Finaldi first to the Clark in 2009 to discuss an exhibition of its Renoirs at the Prado.

"Pasion for Renoir" was visited by 357,201 people in Madrid.

"It was very remarkable for the people. We have no Renoirs in our collection," said Finaldi.

'Make It New' features works from the National Gallery.

Loughman said the Clark has been in discussions about an exchange relationship with Prado for several years.

"Sending the Renoirs to them was just part of an exchange," he said. "We have hosted three curators from the Prado who pursued their own program. We have developed a friendship and deep level of trust."

Now, a reciprocal exchange is being discussed at meetings:  Prado sending art work to the Clark for an exhibition in 2016. "I hope people will find it fascinating," said Finaldi.

People in different countries posses different tastes in art, Finaldi said, "largely determined by what they have grown up with, what they have seen in their home city."

"People travel much more nowadays, however, and are more knowledgeable than years ago," he said. "I grew up in London with the collections of the National Gallery and the Tate Gallery, and such early experiences of art are very formative and educate your eye and your taste."

On the Clark campus, the newly constructed 44,400-square-foot Clark Center includes 11,000 square feet for special exhibits.

The debut exhibit is "Cast for Eternity: Ancient Ritual Bronze from the Shanghai Museum" in the West Pavilion.

The first show in the main special exhibition gallery is "Make it New: Abstract Painting 1950-1975 from the National Gallery of Art, Washington."

"We approached Harry (Cooper, curator and head of modern art at the National Gallery) and he told us a construction project at the National Gallery was going to result in the closing of the East Building (in which modern art hung)," said Loughman.

Loughman said the "general sentiment" held by all would be to bring the works to the Clark.

"Wouldn't it be great," he said, to exhibit at the Clark works of art created in a time span that [coincided with] the institute's conception (c.1950) and early life of the white building from opening day on May 17, 1955, through the opening of the building now known as the Manton Research Center in 1973?"

Instead of storing the art work, the National Gallery decided to freely circulate it at the Clark.

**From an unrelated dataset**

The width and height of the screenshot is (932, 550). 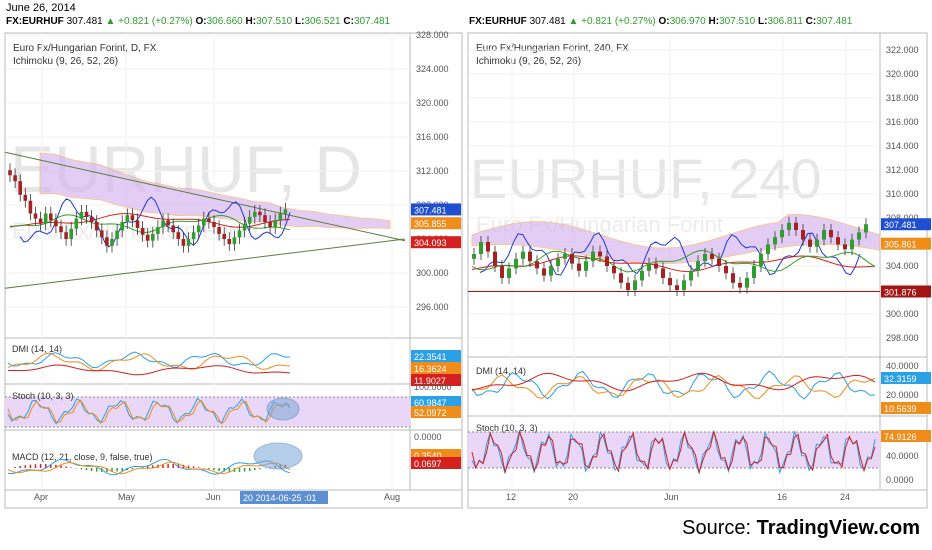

"There was a deep sense of trust and a grand view for what is possible," said Loughman

David Breslin, curator special projects, and Cooper curated the exhibition, which features such key works as Jackson Pollack's Number 1 (Lavendar Mist) 1950; Mark Rothko's No. 1 (1961) ; and Lee Bontecou’s Untitled 1962.

"It is a small world of incredibly dedicated people that make incredible experiences for the broader public," Loughman said. "In my 20 years, I have witnessed and been the beneficiary of colleagues all over the globe dedicated to the idea that exchange and collaboration make life a celebration of human achievement."